Veraldo Carbonari «Un interlocutore d’eccezione»
Così lo aveva definito l’autrice del libro biografico su Madre Carolina Venturella, Canossiana. Infatti Veraldo Carbonari aveva conosciuto molto bene la “Povera Anima”, avendo avuto modo di accompagnarla in alcuni spostamenti e riceverne anche tante confidenze.
Il giorno 16 novembre 2009, anche questo testimone di prim’ordine ci ha lasciati: da tempo Veraldo combatteva contro la sua malattia e recentemente eravamo stati a trovarlo a casa sua di ritorno dall’incontro di preghiera a Imola. Amava tanto l‘Opera dello Spirito Santo, (era Delegato dell’Associazione Potenza Divina d’Amore per la regione Marche) e le difficoltà del momento presente, la lentezza con cui procedono i lavori per la costruzione del Tempio, le tante avversità che incontriamo ogni momento non lo hanno mai scoraggiato: certo, come tutti noi ci soffriva e avrebbe voluto che gli eventi procedessero in altro modo, ma era sempre intimamente convinto che, essendo opera di Dio, sarebbe sicuramente giunta in porto.
Il giorno del suo funerale eravamo presenti a Colle Marino di Ancona per partecipare alla celebrazione e siamo rimasti ammirati ascoltando le parole del Parroco che lodava il suo impegno e la sua dedizione nella Chiesa e richiamava anche il suo “sogno di Palestrina”, riferendosi all’Opera dello Spirito Santo. Nonostante la malattia lo avesse costretto a rinunciare alle ultime sessioni del Consiglio Direttivo dell’Associazione Laicale – era stato infatti anche Consigliere – il suo cuore era sempre qui a condividere con noi le gioie e le speranze insieme alle difficoltà e tribolazioni.
Tante volte lo abbiamo invitato a raccontarci la sua esperienza con Madre Carolina, e lui lo faceva sempre volentieri, con grande gioia ed ammirazione per gli insegnamenti spirituali e gli esempi di virtù ricevuti dalla Madre, realtà che desiderava sempre condividere.
Riportiamo qui parte della sua testimonianza, già pubblicata nel libro biografico di Madre Carolina, per farvi assaporare tutto il suo entusiasmo. «Lavoravo nell’ufficio spedizioni di una raffineria di Falconara.

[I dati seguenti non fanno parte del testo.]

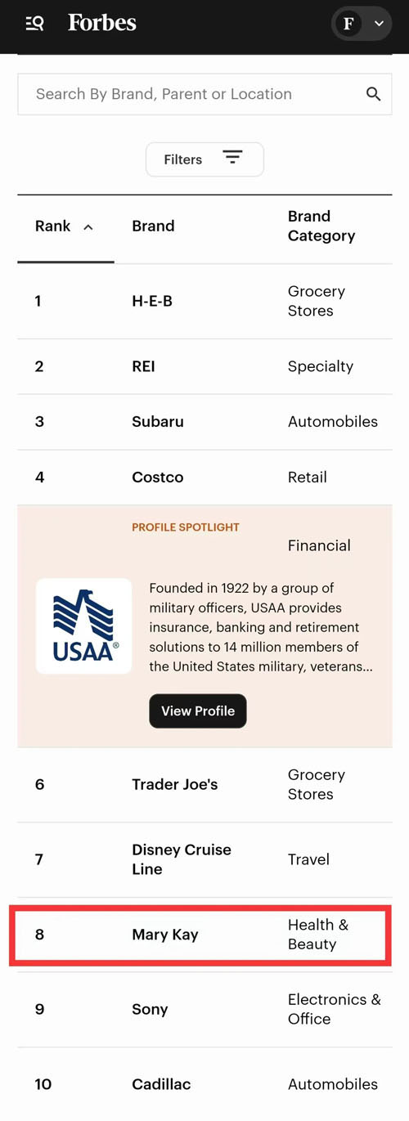Click View Profile button for USAA

[x=198, y=711]
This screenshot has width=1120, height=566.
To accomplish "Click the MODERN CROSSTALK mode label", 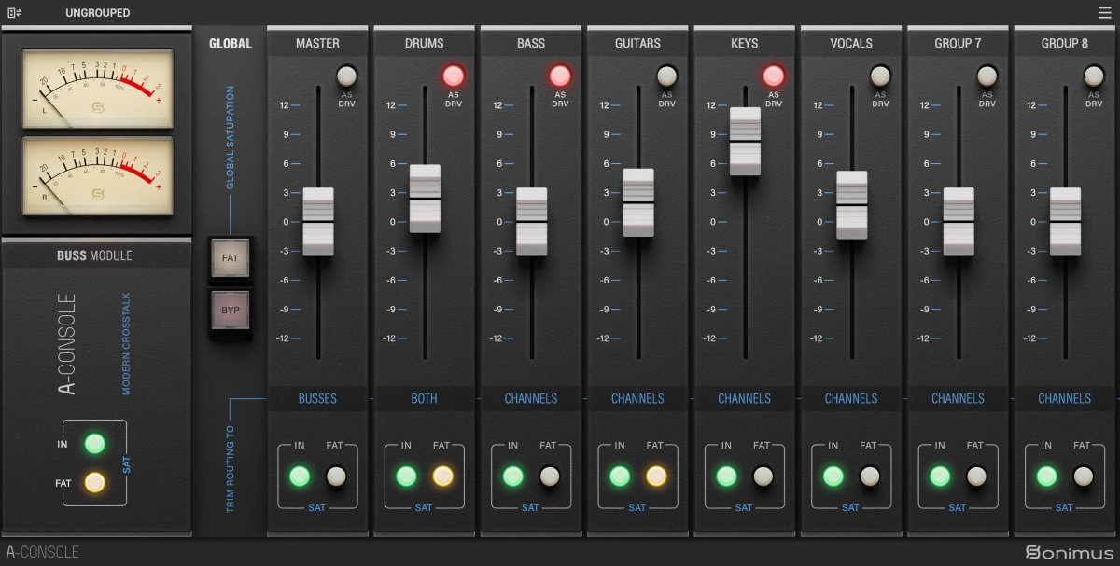I will (x=126, y=343).
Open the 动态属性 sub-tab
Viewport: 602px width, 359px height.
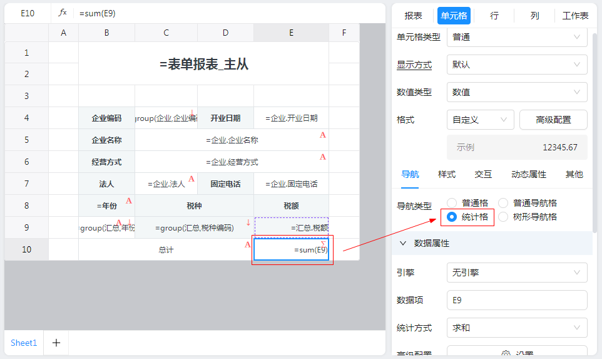529,174
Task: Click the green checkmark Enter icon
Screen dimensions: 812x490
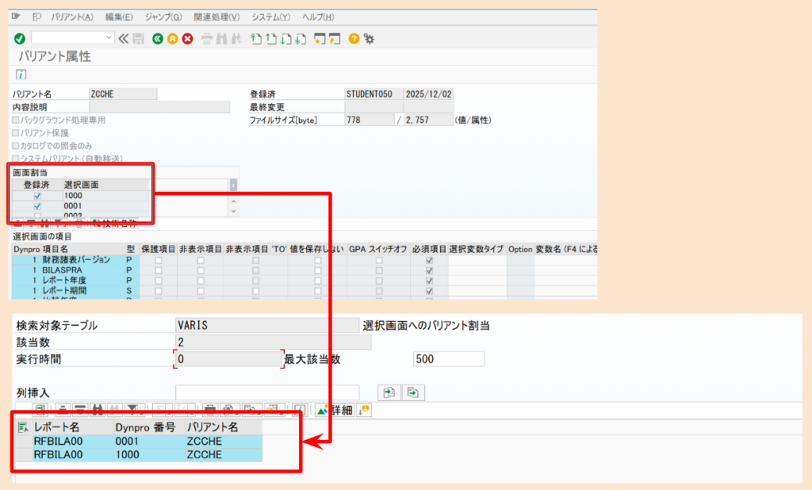Action: tap(19, 37)
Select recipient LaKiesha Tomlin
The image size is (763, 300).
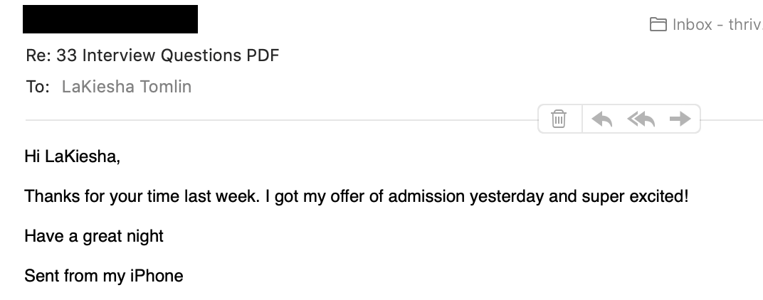tap(127, 87)
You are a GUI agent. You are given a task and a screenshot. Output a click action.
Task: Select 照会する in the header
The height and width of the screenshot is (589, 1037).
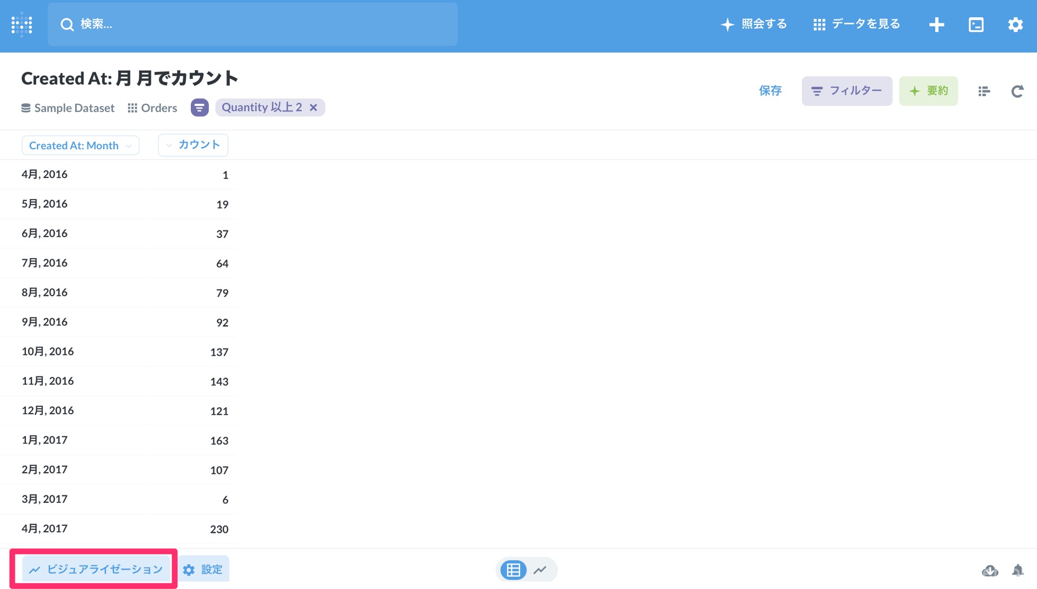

Con me c’era un collega molto pio che a Loreto frequentava i convegni di Padre David. Mentre si parlava di quel libretto uscito da poco, Potenza Divina d’Amore, dove c’era scritto della “Povera Anima”, egli mi disse che riteneva si trattasse di una suora di Colle Ameno: “Ma ce ne sono una trentina, va’ a sapere chi è”. Per il momento la storia finì lì; io non ci pensavo più».
Ma in seguito ad un episodio che colpì molto Veraldo nei riguardi di M. Carolina, «[...] poco a poco entrammo in amicizia; lei mi telefonava e io le telefonavo: mi chiedeva se potevo portarla a Loreto. Un giorno che io ero da lei, venne suo fratello Oreste e in un momento che lei era andata di sopra, mi disse: “La Madre ha molta stima e molta fiducia in lei, le vuole bene come se fosse suo nipote; noi siamo lontani, a Merano, e possiamo venire raramente. Lei eventualmente può starle vicino?”. Io risposi: “Senz’altro, lei non si preoccupi”». «Qual’è il mio concetto di Madre Carolina? Innanzi tutto era di un’umiltà fuori del comune, in eccesso, forse perché lei spiritualmente aveva camminato molto [...]. Era persona di preghiera: molto, molto lei pregava, giorno e notte. Era persona di silenzio, di raccoglimento, di una prudenza eccezionale, caritatevole. Per gli altri avrebbe dato anche la vita. Non si è mai lamentata, non ha mai detto che la croce era pesante sulle sue spalle. Ha detto solo che quest’Opera le è costata sangue».
Siamo vicini con la preghiera ai suoi familiari in questo momento di prova, convinti che anche il caro Veraldo è andato a ricevere il premio celeste insieme a M. Carolina, P. David e ai tanti altri che ci hanno preceduti nel darsi interamente per la realizzazione dell’Opera dello Spirito Santo voluta dal Cuore di Gesù.